PROMPT: Please restate word for word the lines of the entries below from the one with "1334x896 pixels. Task: Click the Add button" to the one with "Viewport: 567px width, 500px height.", inclusive, and leave out every picture.

===== TASK INPUTS

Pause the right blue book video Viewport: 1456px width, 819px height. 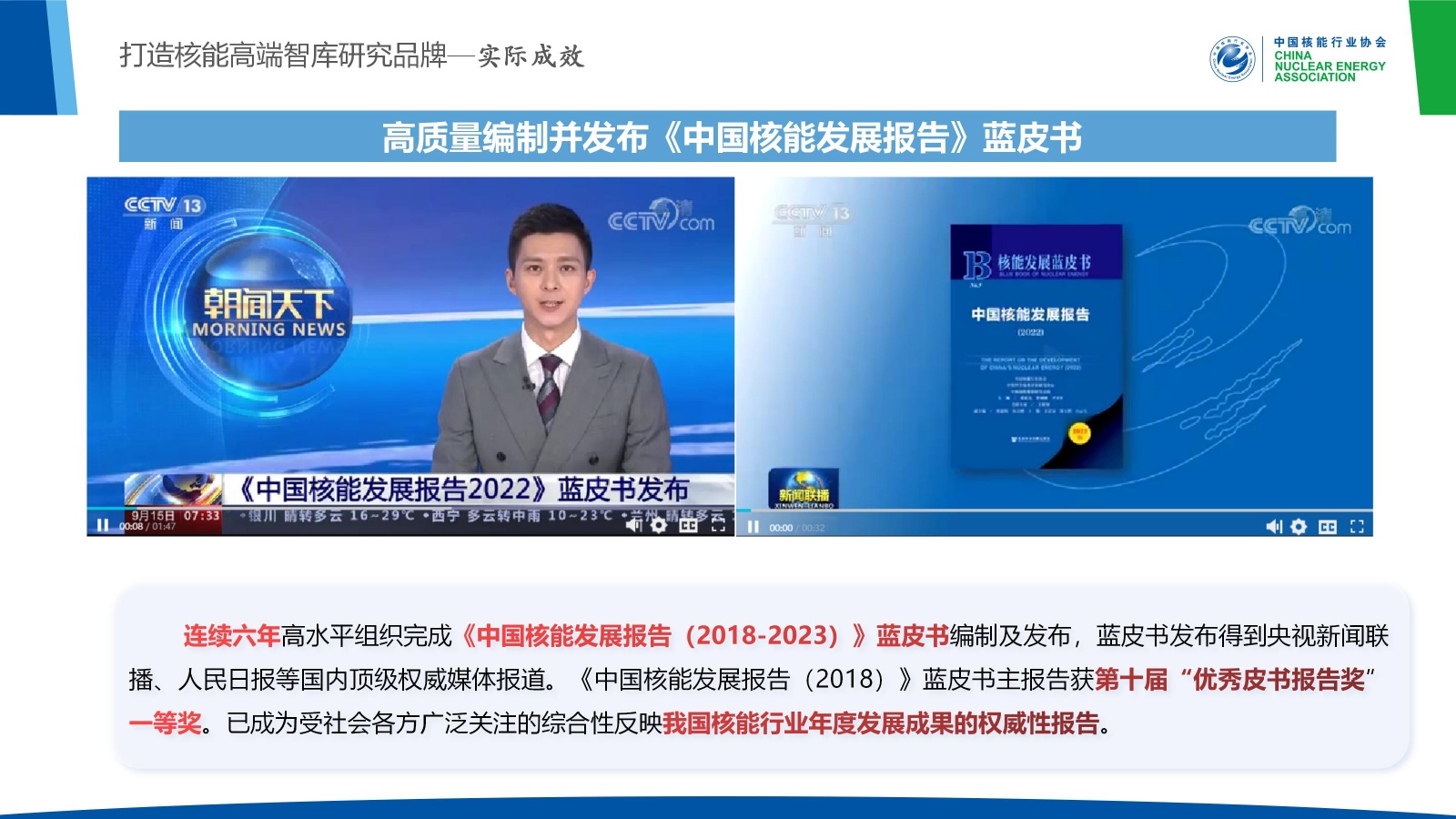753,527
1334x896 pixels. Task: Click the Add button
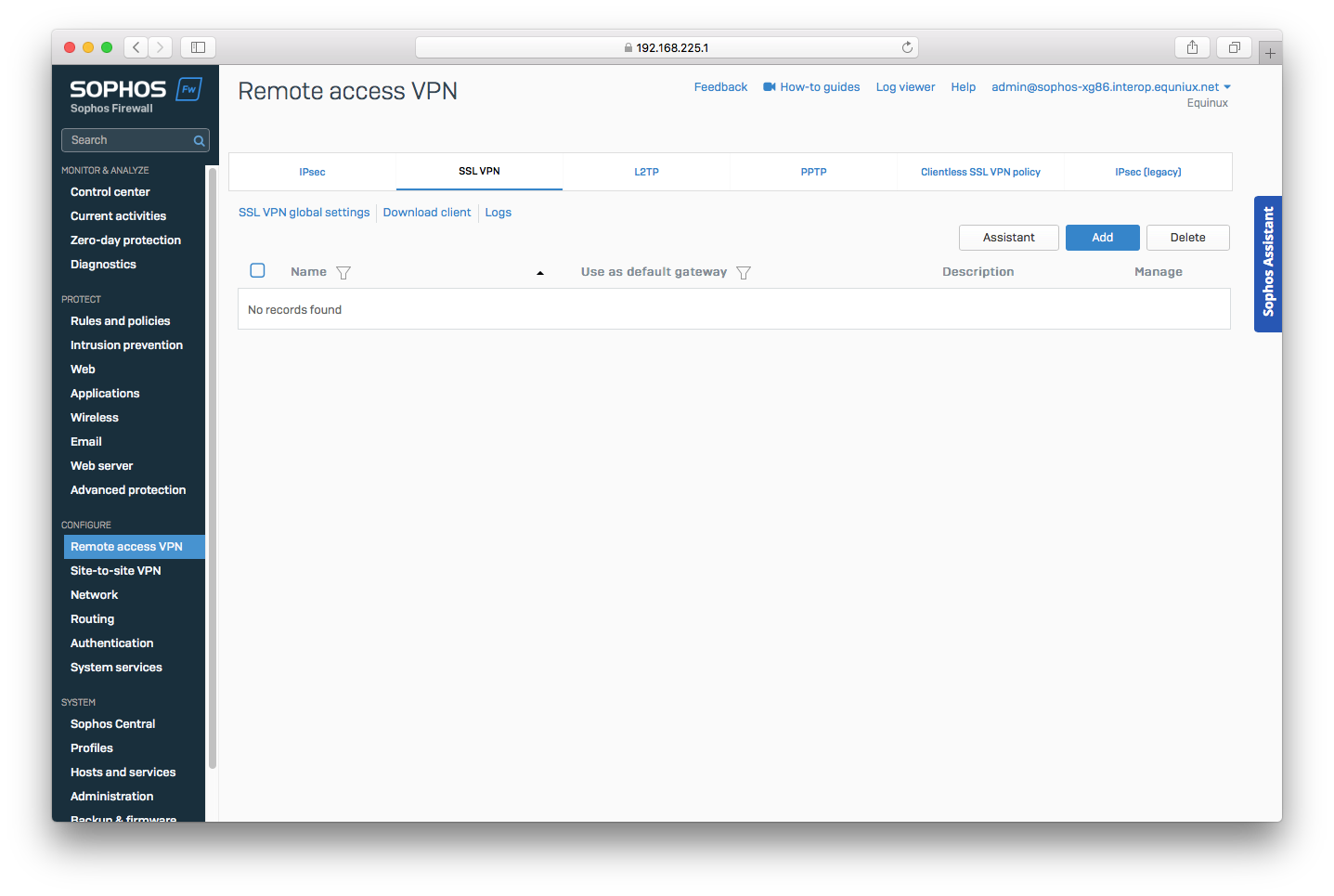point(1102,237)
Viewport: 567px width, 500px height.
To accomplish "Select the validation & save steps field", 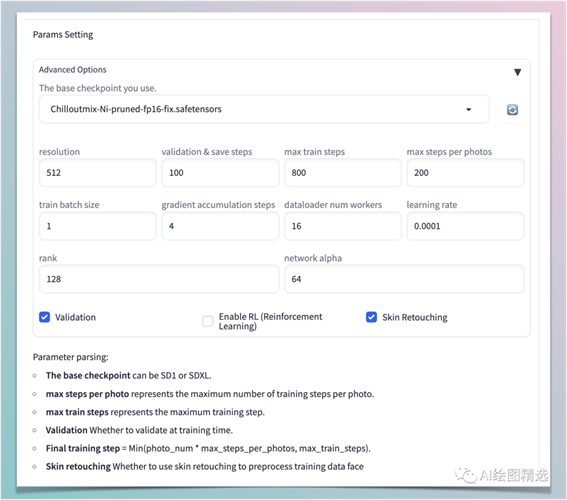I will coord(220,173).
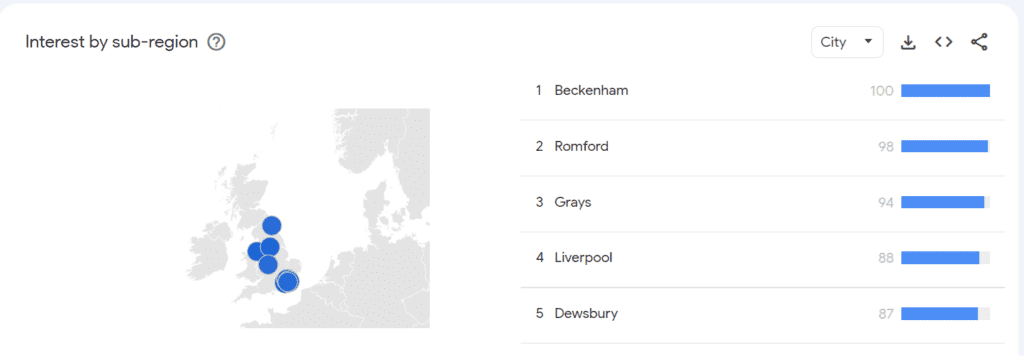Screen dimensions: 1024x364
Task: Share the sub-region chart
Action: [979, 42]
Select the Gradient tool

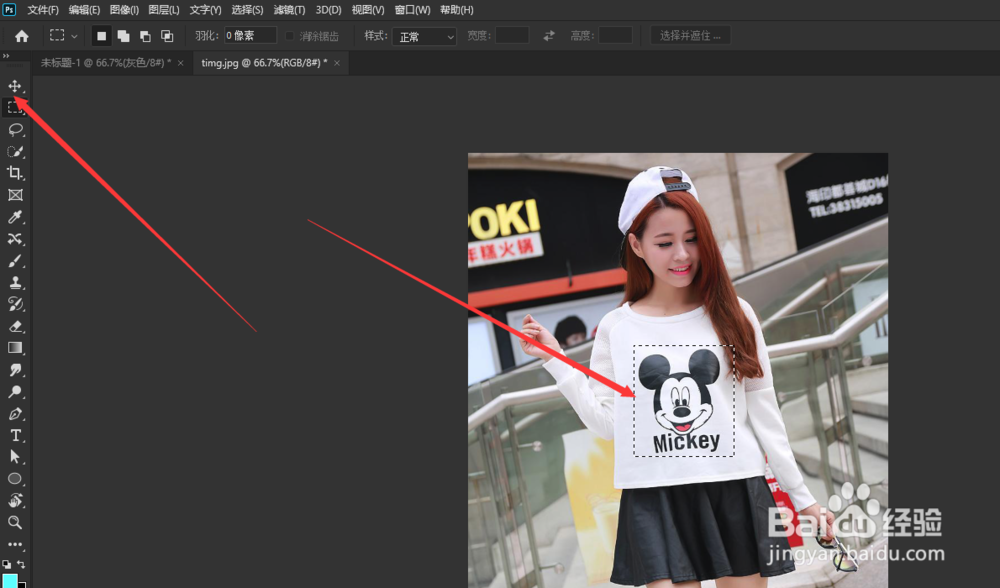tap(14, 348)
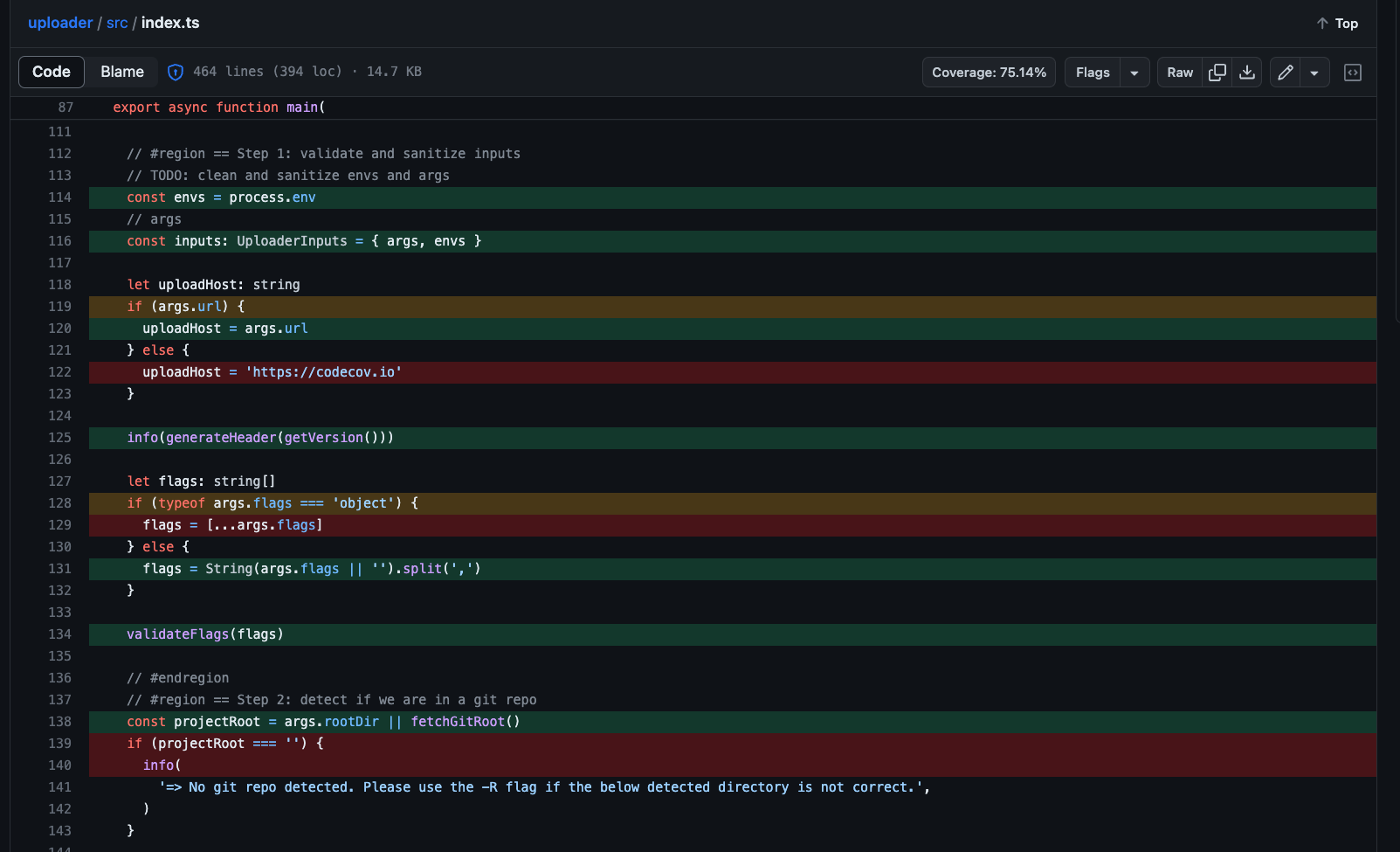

==========

ANSWER SECTION:
1334x896 pixels. Task: Click the Add button
point(1102,237)
Viewport: 567px width, 500px height.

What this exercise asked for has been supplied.